- **What the exercise asks**:
Answer from the Terraform GKE guide:
(a) What default value does the guide give the region variable?
(b) What value is assigned to node_metadata in the workload_metadata_config block?
(c) What name does the backend configuration give the GCS bucket for the Terraform state?

- **Source**:
****

Create a GKE Cluster (Workload Identity enabled) using Terraform

In this blog, I will show how Terraform can be used to create a Google Kubernetes Engine (GKE) cluster. Photo

Goal

Create a GKE Cluster which has Workload Identity feature enabled using Terraform.

Prerequisites

This post assumes the following:

  1. We already have a GCP Project and a GCS Bucket (we will use this to store Terraform State file) created.
  2. Google Kubernetes Engine API is enabled in the GCP Project.
  3. Google Cloud SDK (gcloud), kubectl and Terraform is setup on your workstation. If you don’t have, then refer to my previous blogs - Getting started with Terraform and Getting started with Google Cloud SDK.

Source Code

Full code is available on GitHub.
Note: This is not a production-ready codebase.

Create a GKE Cluster

  1. Create a unix directory for the Terraform project.
mkdir ~/terraform-gke-example
cd ~/terraform-gke-example
  1. Create Terraform configuration file which defines GKE and Google provider.
vi gke.tf

This file has following content

# Specify the GCP Provider
provider "google-beta" {
  project = var.project_id
  region  = var.region
  version = "~> 3.10"
  alias   = "gb3"
}

# Create a GKE cluster
resource "google_container_cluster" "my_k8s_cluster" {
  provider           = google-beta.gb3
  name               = "my-k8s-cluster"
  location           = var.region
  initial_node_count = 1

  master_auth {
    username = ""
    password = ""
  }

  # Enable Workload Identity
  workload_identity_config {
    identity_namespace = "${var.project_id}.svc.id.goog"
  }

  node_config {
    machine_type = var.machine_type
    oauth_scopes = [
      "https://www.googleapis.com/auth/logging.write",
      "https://www.googleapis.com/auth/monitoring",
    ]

    metadata = {
      "disable-legacy-endpoints" = "true"
    }

    workload_metadata_config {
      node_metadata = "GKE_METADATA_SERVER"
    }

    labels = { # Update: Replace with desired labels
      "environment" = "test"
      "team"        = "devops"
    }
  }
}

Note: workload_identity_config & workload_metadata_config block enables Workload Identity.

  1. Define Terraform variables.
vi variables.tf

This file looks like:

variable "project_id" {
  description = "Google Project ID."
  type        = string
}

variable "region" {
  description = "Google Cloud region"
  type        = string
  default     = "europe-west2"
}

variable "machine_type" {
  description = "Google VM Instance type."
  type        = string
}

Note: We are defining a default value for region. This means if a value is not supplied for this variable, Terraform will use europe-west2 as its value.

  1. Create a tfvars file.
vi terraform.tfvars
project_id   = ""                     # Put GCP Project ID.
machine_type = "n1-standard-1"        # Put the desired VM Instance type.
  1. Set the remote state.
vi backend.tf
terraform {
  backend "gcs" {
    bucket = "my-tfstate-bucket"    # GCS bucket name to store terraform tfstate
    prefix = "gke-cluster"          # Update to desired prefix name. Prefix name should be unique for each Terraform project having same remote state bucket.
  }
}
  1. File structure looks like below
cntekio:~ terraform-gke-example$ tree
.

****

- **Data lines**:
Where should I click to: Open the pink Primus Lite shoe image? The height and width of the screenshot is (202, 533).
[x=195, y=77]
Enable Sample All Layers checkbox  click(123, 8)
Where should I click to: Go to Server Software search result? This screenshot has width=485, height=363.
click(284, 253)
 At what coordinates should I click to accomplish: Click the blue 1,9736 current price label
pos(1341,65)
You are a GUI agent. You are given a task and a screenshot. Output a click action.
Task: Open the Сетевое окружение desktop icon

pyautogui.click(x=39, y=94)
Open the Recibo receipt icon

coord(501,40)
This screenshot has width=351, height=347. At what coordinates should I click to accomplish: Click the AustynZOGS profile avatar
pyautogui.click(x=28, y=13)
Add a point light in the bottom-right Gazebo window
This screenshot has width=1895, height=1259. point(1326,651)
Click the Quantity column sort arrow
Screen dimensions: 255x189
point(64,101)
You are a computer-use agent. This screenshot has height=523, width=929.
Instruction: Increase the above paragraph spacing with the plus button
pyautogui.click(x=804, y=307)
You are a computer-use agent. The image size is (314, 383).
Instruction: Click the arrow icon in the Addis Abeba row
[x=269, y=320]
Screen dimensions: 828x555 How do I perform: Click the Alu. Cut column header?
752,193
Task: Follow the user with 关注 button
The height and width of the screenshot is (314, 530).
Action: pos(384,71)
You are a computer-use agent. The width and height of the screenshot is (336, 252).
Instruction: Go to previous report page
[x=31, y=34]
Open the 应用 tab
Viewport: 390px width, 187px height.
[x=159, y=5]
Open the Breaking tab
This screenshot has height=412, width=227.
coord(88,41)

****

- **Reply**:
(a) europe-west2
(b) GKE_METADATA_SERVER
(c) my-tfstate-bucket